In the late '70s, he loomed up occasionally on the international screen--as a Vietnam vet in Jaglom’s Tracks where he acted for maybe the first time; as the Ripley figure in Wim Wenders’ The American Friend; and as the demented photo-journalist in the jungle in Coppola’s Apocalypse Now. He was in a lot of trouble from drugs, and plenty of people doubted that he would come through.

Again, something happened. In 1980, he was cast in a spooky picture called Out of the Blue in which Linda Manz was playing the teenage daughter of a druggie Dennis. The director dropped out and Hopper was asked if he’d take over. He did and he turned the routine melodrama into something taut and special. He was in a Sam Peckinpah picture, The Osterman Weekend, and in 1986 there he was in David Lynch’s Blue Velvet, as Frank Booth, a drugged madman but horribly dangerous. The film was a masterpiece and Hopper was the most extreme figure in it, the violently sexed father figure as seen from the infant boy’s point of view. He carried a cylinder of some magical gas and you wondered if he was going to catch fire.
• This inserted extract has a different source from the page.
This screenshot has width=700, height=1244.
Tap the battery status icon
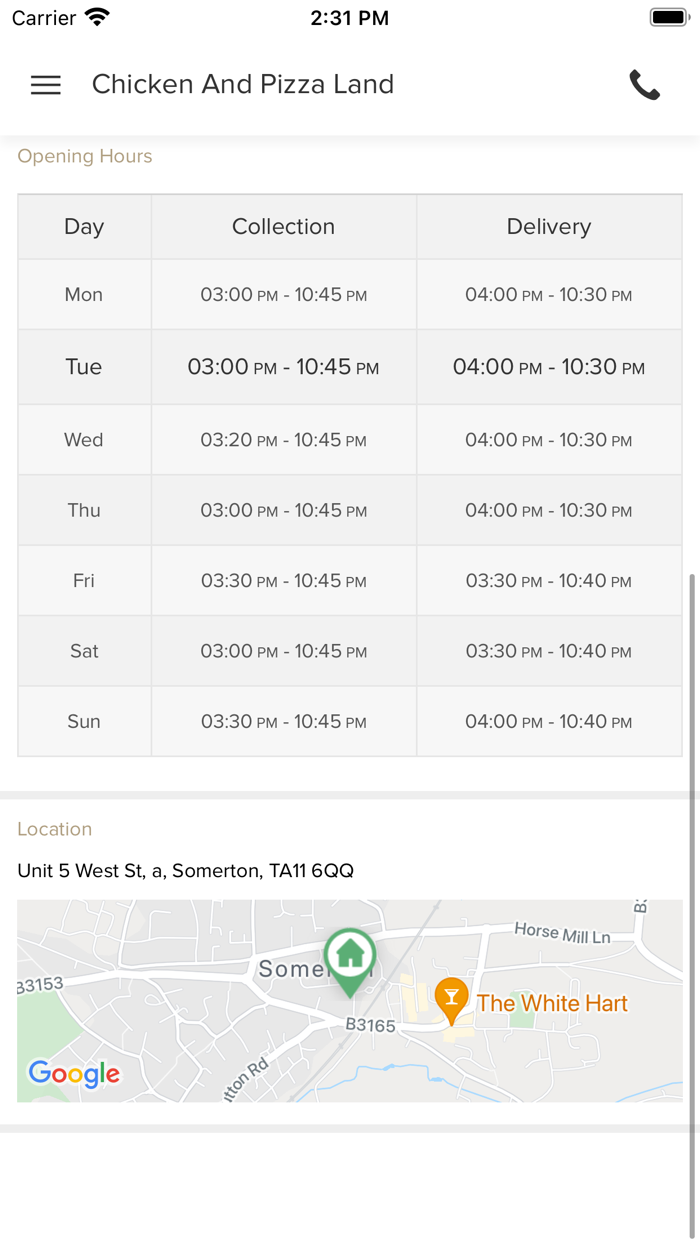[x=667, y=17]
If he wasn’t acting, why wasn’t he in an institution? The legend of Dennis the Menace, this strange wild kid with stranger luck was renewed. Frank Booth is one of those characters from the '80s, like Jack Torrance and Hannibal Lecter, who showed how monsters were settling into ordinary life. The Academy was as alarmed as it was impressed, so they gave Hopper a supporting actor nomination for Hoosiers, made in the same year, where he plays a shy, inarticulate man with no confidence--the Jekyll to Frank Booth’s Hyde.

I’m sure the Hopper obituaries will begin and end with Easy Rider. But that orthodoxy is off the mark. In truth, Easy Rider deserves to be forgiven and forgotten. But Hopper’s fearlessness and his sense of being back from the brink made Blue Velvet possible (and please don’t forget Dean Stockwell!).

There now began the most stable period of Hopper’s life. He was a character actor, at last--a broad villain in Speed and Waterworld, a Dad to Molly Ringwald in The Pick-Up Artist, very effective on television in Paris Trout as a man without flair or beauty. He worked as a photographer and a painter, living in Venice, California, and he married Victoria Duff, his wife for 14 years. Alas, shortly before his death from colon cancer, there were stories that he was seeking a divorce in a legal maneuver to protect his estate. You didn’t want to hear about that. Though he voted for Obama in 2008, he had become increasingly drawn to the right wing in politics--why not, he was a hippie who had become a rich man and who had always thought he knew what was wrong with the system.

David Thomson is the author of The New Biographical Dictionary of Film and The Moment of Psycho: How Alfred Hitchcock Taught America to Love Murder.